(Record set)

** begin **

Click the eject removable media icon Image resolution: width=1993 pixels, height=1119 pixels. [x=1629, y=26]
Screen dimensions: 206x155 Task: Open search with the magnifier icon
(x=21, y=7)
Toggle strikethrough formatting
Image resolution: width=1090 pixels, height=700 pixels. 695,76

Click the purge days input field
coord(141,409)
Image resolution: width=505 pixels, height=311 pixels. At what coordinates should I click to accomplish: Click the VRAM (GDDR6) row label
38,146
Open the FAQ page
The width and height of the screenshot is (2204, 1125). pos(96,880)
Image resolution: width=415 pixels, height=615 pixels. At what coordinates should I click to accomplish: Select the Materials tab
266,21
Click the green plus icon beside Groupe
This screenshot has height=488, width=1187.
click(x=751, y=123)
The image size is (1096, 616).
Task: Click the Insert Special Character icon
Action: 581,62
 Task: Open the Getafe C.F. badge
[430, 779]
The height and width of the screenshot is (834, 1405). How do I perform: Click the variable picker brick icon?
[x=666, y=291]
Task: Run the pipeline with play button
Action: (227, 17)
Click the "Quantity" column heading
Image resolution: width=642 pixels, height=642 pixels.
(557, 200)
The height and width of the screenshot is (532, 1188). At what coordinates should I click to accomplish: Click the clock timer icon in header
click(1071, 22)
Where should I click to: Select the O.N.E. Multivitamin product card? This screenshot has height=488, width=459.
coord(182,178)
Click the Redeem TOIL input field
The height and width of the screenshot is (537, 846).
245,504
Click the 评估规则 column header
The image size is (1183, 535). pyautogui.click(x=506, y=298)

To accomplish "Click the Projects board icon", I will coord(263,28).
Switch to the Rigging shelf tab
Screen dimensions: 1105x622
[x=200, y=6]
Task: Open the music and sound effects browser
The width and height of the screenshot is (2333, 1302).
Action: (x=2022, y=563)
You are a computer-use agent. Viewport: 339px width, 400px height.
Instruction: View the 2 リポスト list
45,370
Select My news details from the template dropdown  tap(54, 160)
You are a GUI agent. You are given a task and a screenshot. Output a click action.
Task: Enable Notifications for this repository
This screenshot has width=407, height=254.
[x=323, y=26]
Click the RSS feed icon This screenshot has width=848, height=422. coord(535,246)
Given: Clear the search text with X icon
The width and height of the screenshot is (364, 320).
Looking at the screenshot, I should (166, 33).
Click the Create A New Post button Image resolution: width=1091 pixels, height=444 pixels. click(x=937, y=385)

** end **

Could you copy out every row above, word for word and in the same order?

Click the eject removable media icon Image resolution: width=1993 pixels, height=1119 pixels. [x=1629, y=26]
Screen dimensions: 206x155 Task: Open search with the magnifier icon
(x=21, y=7)
Toggle strikethrough formatting
Image resolution: width=1090 pixels, height=700 pixels. 695,76

Click the purge days input field
coord(141,409)
Image resolution: width=505 pixels, height=311 pixels. At what coordinates should I click to accomplish: Click the VRAM (GDDR6) row label
38,146
Open the FAQ page
The width and height of the screenshot is (2204, 1125). pos(96,880)
Image resolution: width=415 pixels, height=615 pixels. At what coordinates should I click to accomplish: Select the Materials tab
266,21
Click the green plus icon beside Groupe
This screenshot has height=488, width=1187.
click(x=751, y=123)
The image size is (1096, 616).
Task: Click the Insert Special Character icon
Action: 581,62
 Task: Open the Getafe C.F. badge
[430, 779]
The height and width of the screenshot is (834, 1405). How do I perform: Click the variable picker brick icon?
[x=666, y=291]
Task: Run the pipeline with play button
Action: (227, 17)
Click the "Quantity" column heading
Image resolution: width=642 pixels, height=642 pixels.
(557, 200)
The height and width of the screenshot is (532, 1188). At what coordinates should I click to accomplish: Click the clock timer icon in header
click(1071, 22)
Where should I click to: Select the O.N.E. Multivitamin product card? This screenshot has height=488, width=459.
coord(182,178)
Click the Redeem TOIL input field
The height and width of the screenshot is (537, 846).
245,504
Click the 评估规则 column header
The image size is (1183, 535). pyautogui.click(x=506, y=298)

To accomplish "Click the Projects board icon", I will coord(263,28).
Switch to the Rigging shelf tab
Screen dimensions: 1105x622
[x=200, y=6]
Task: Open the music and sound effects browser
The width and height of the screenshot is (2333, 1302).
Action: (x=2022, y=563)
You are a computer-use agent. Viewport: 339px width, 400px height.
Instruction: View the 2 リポスト list
45,370
Select My news details from the template dropdown  tap(54, 160)
You are a GUI agent. You are given a task and a screenshot. Output a click action.
Task: Enable Notifications for this repository
This screenshot has width=407, height=254.
[x=323, y=26]
Click the RSS feed icon This screenshot has width=848, height=422. coord(535,246)
Given: Clear the search text with X icon
The width and height of the screenshot is (364, 320).
Looking at the screenshot, I should (166, 33).
Click the Create A New Post button Image resolution: width=1091 pixels, height=444 pixels. click(x=937, y=385)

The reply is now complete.